PROBLEM REQUIREMENTS:
Output every line of text in the entries below unchanged, leaving out the pictures.

Dataset entries:
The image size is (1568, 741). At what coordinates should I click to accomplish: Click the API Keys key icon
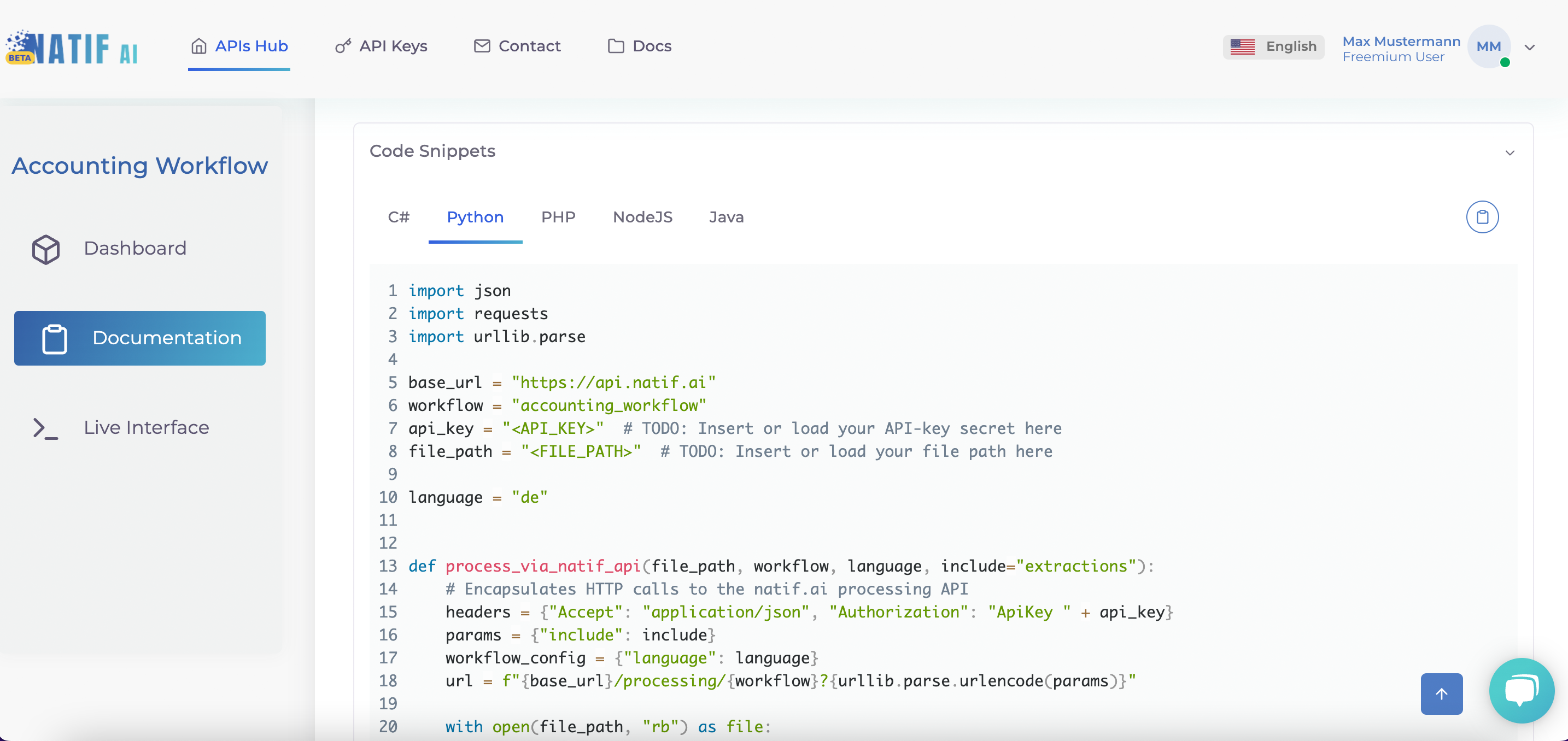(x=343, y=46)
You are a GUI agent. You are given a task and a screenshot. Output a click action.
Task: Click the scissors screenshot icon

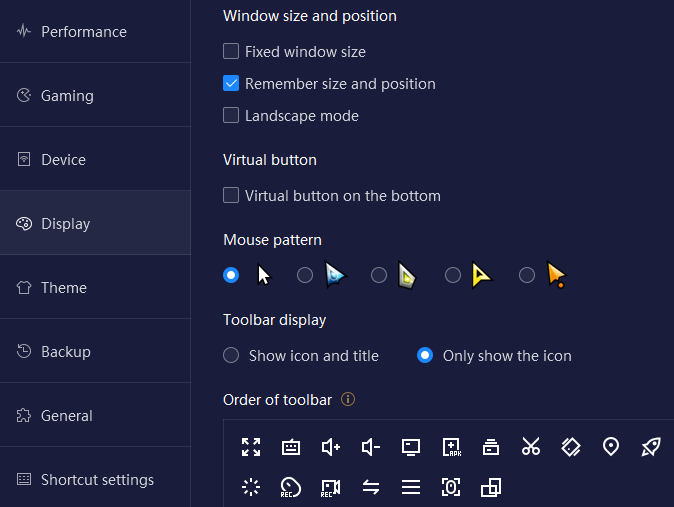[531, 446]
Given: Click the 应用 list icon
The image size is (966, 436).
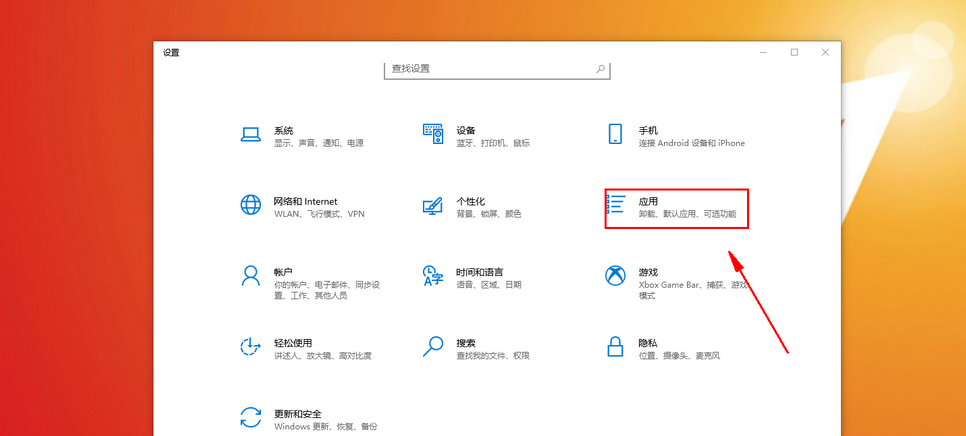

RESPONSE TO THE EXERCISE:
The image size is (1568, 741). At what coordinates should I click to accomplish: Click the API Keys key icon
(x=343, y=46)
You are a GUI agent. You are given a task and a screenshot. Output a click action.
Task: Click the scissors screenshot icon

[531, 446]
Given: Click the 应用 list icon
The image size is (966, 436).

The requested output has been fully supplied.